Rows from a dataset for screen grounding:
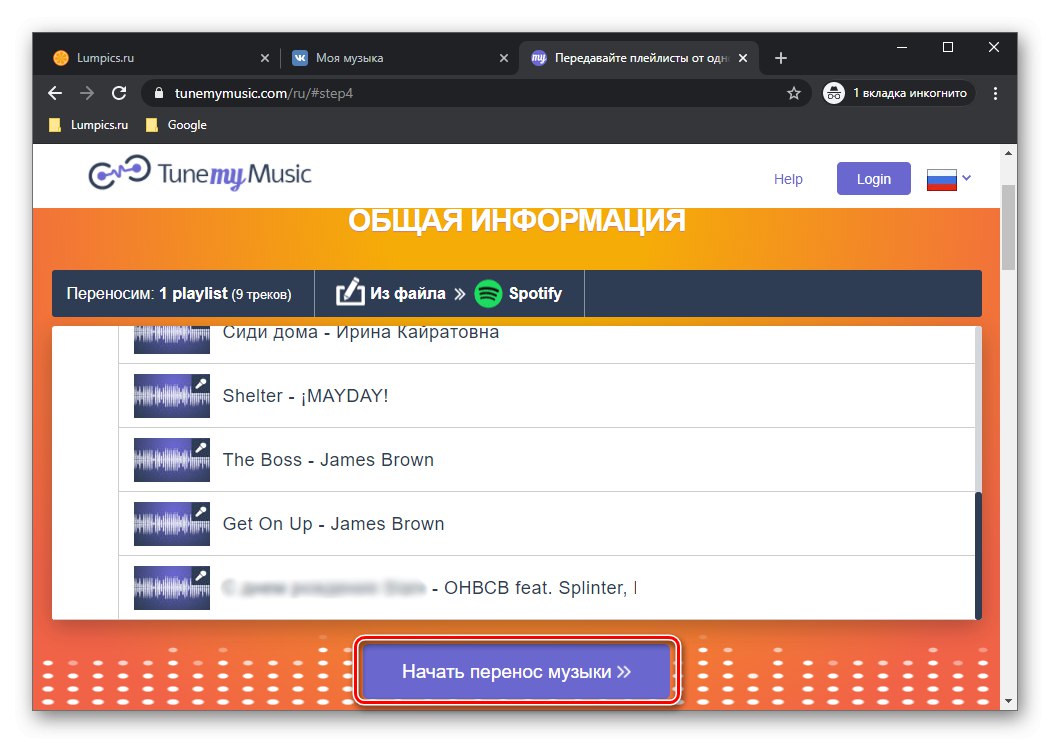This screenshot has width=1050, height=743.
Task: Click the 'Из файла' file source icon
Action: [353, 292]
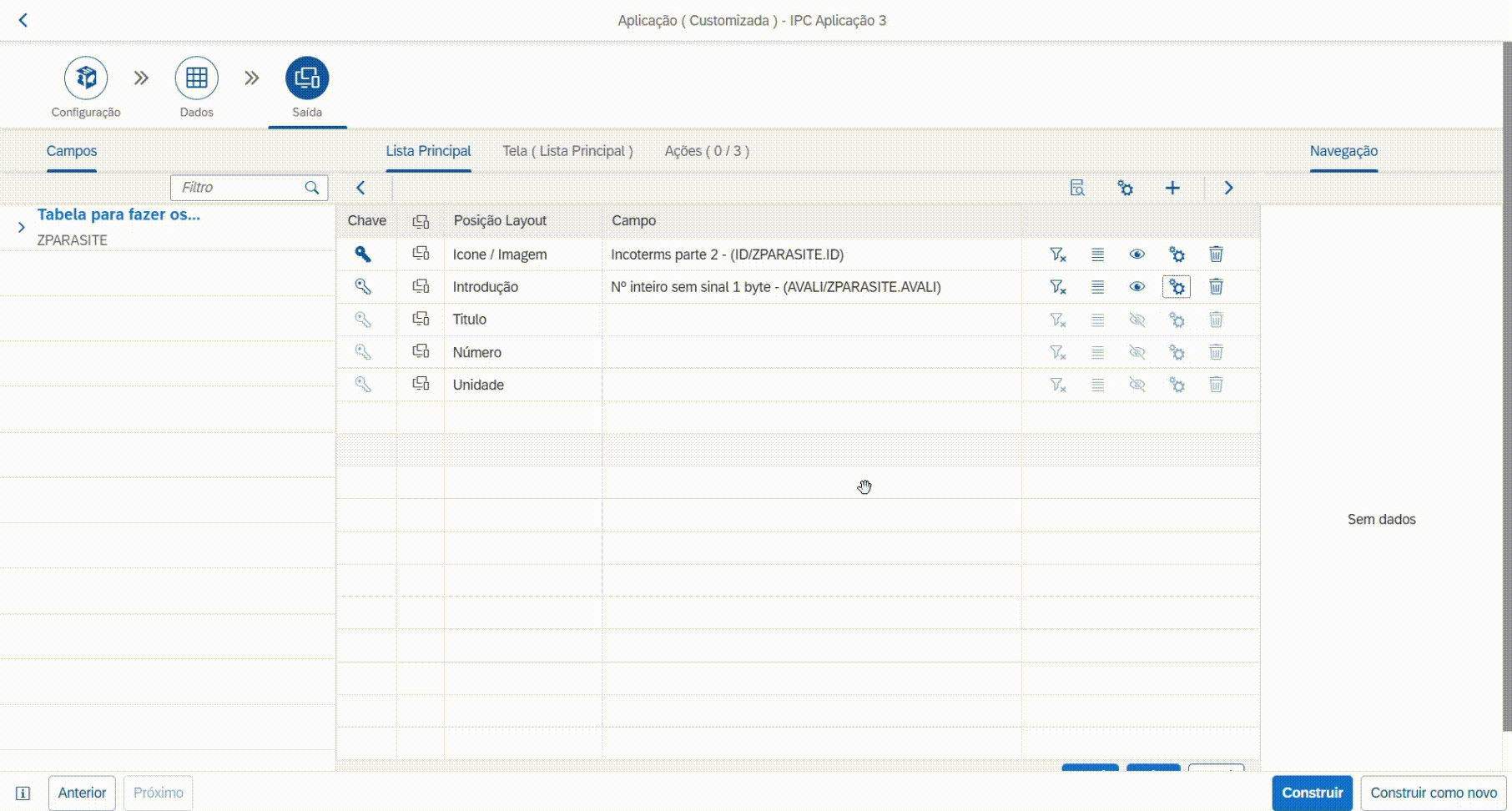Click the preview document search icon in toolbar
The image size is (1512, 811).
click(x=1077, y=189)
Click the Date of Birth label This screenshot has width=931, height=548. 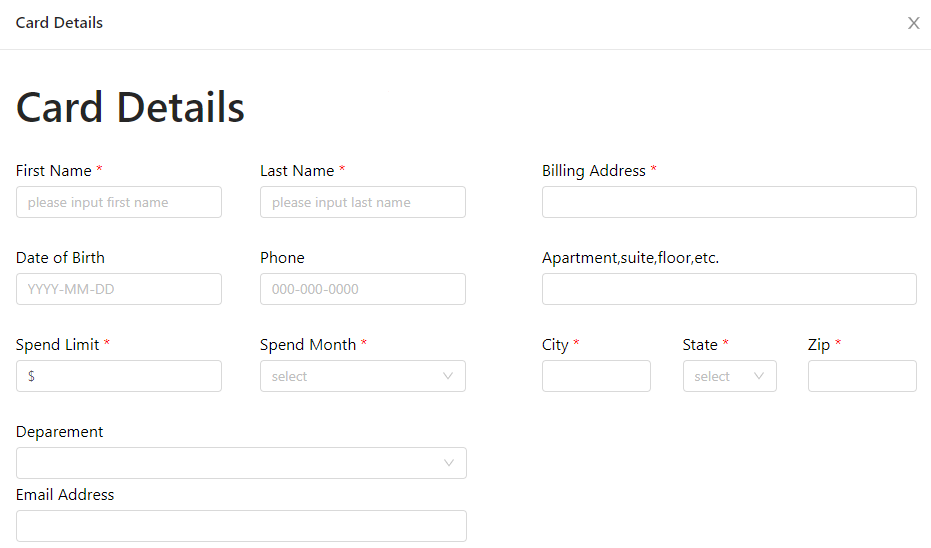tap(60, 258)
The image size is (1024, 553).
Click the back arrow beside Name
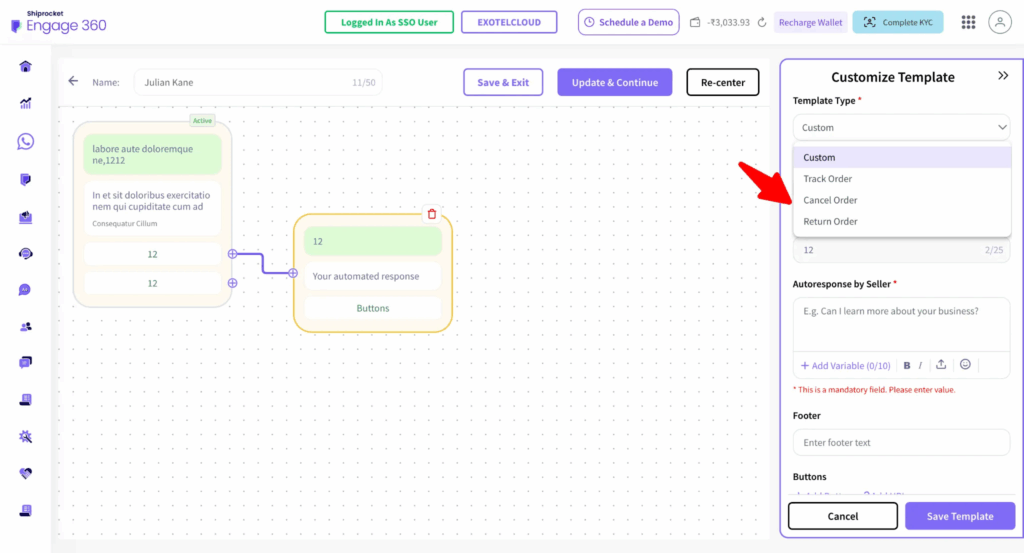(73, 81)
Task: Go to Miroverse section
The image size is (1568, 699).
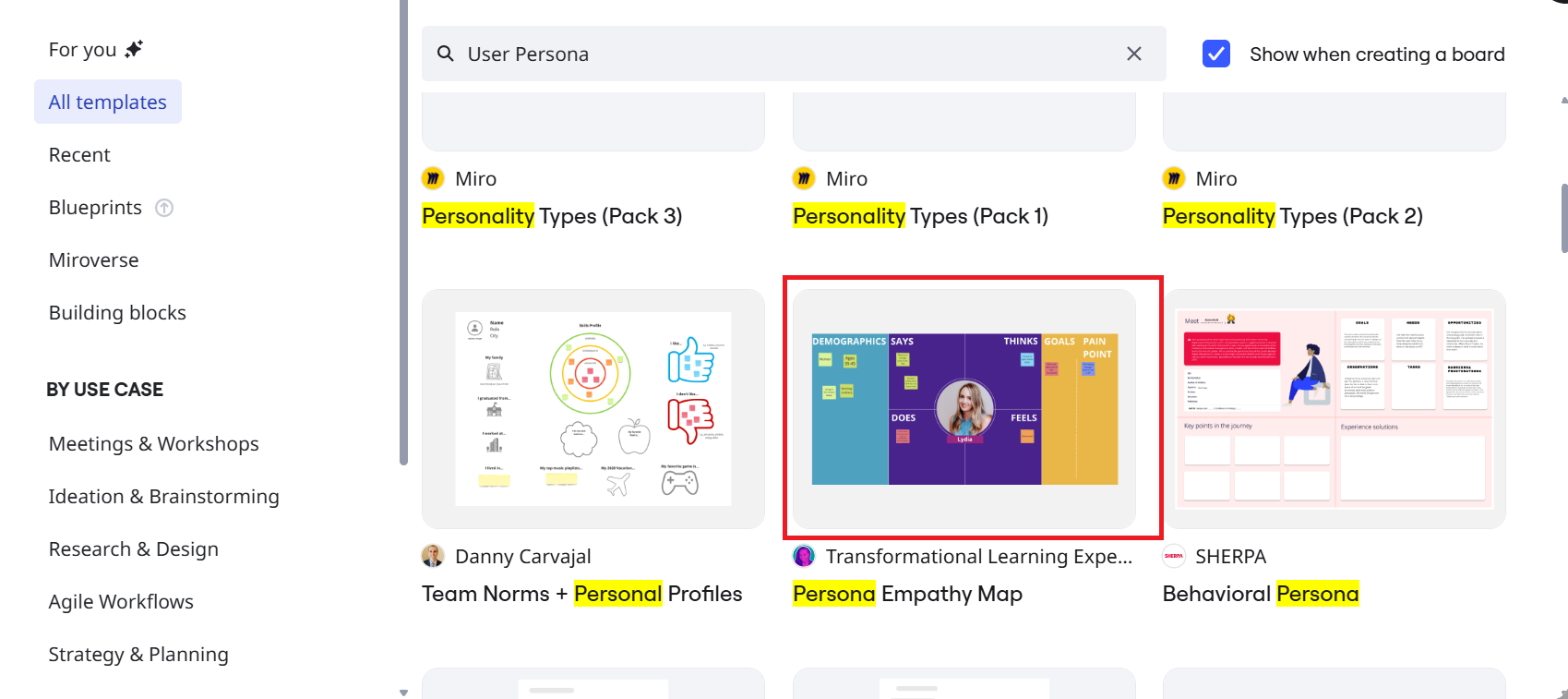Action: [x=94, y=260]
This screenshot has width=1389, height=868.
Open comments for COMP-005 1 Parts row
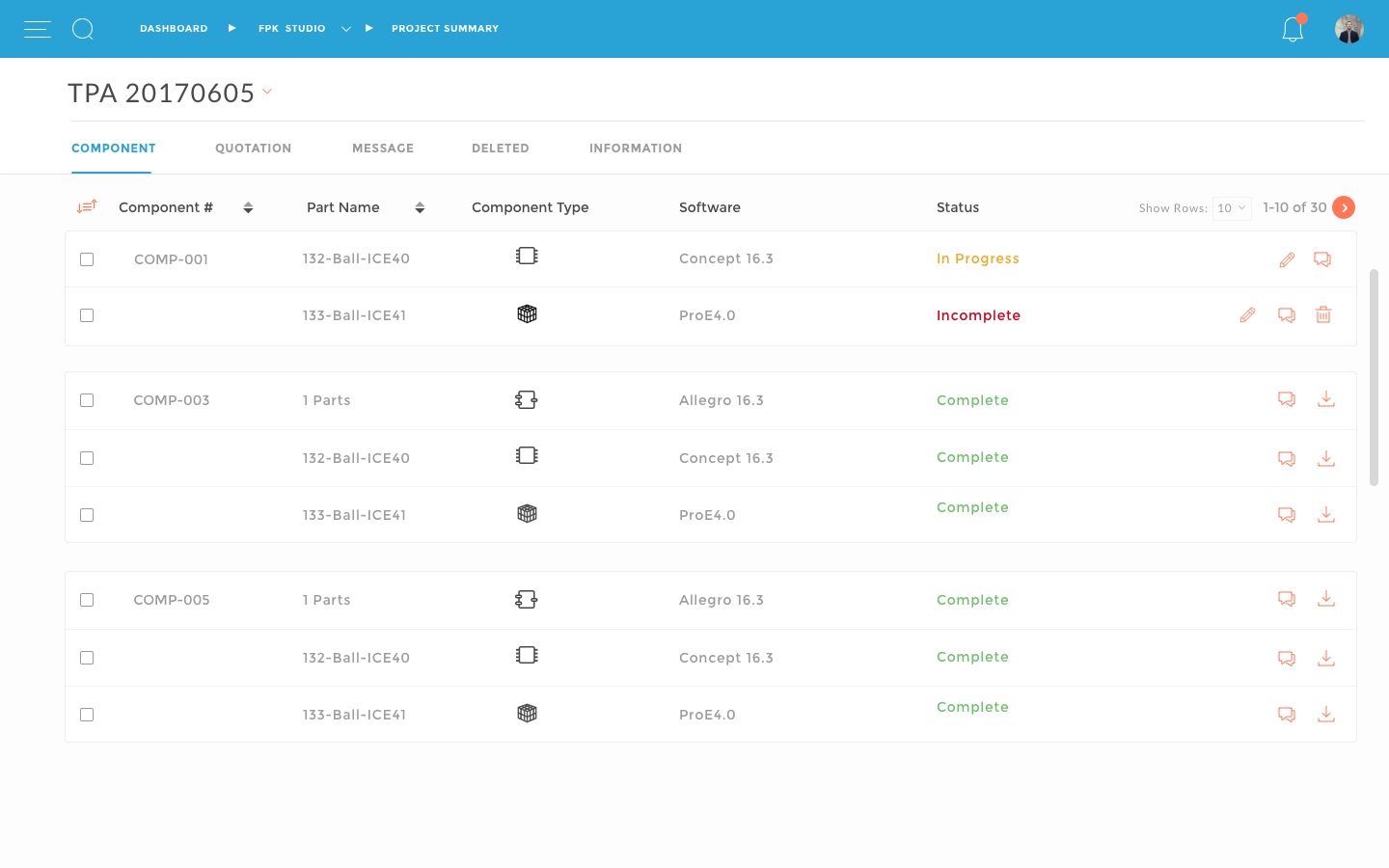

• Written instruction: Write out again everything from the line containing "Task: Go to Miroverse section" down to the end of the material, keeping the requests, and add 137 to every coordinate in the answers. Omit the pictures.

• Completed exercise:
Task: Go to Miroverse section
The image size is (1568, 699).
Action: [x=231, y=397]
This screenshot has width=1389, height=868.
Open comments for COMP-005 1 Parts row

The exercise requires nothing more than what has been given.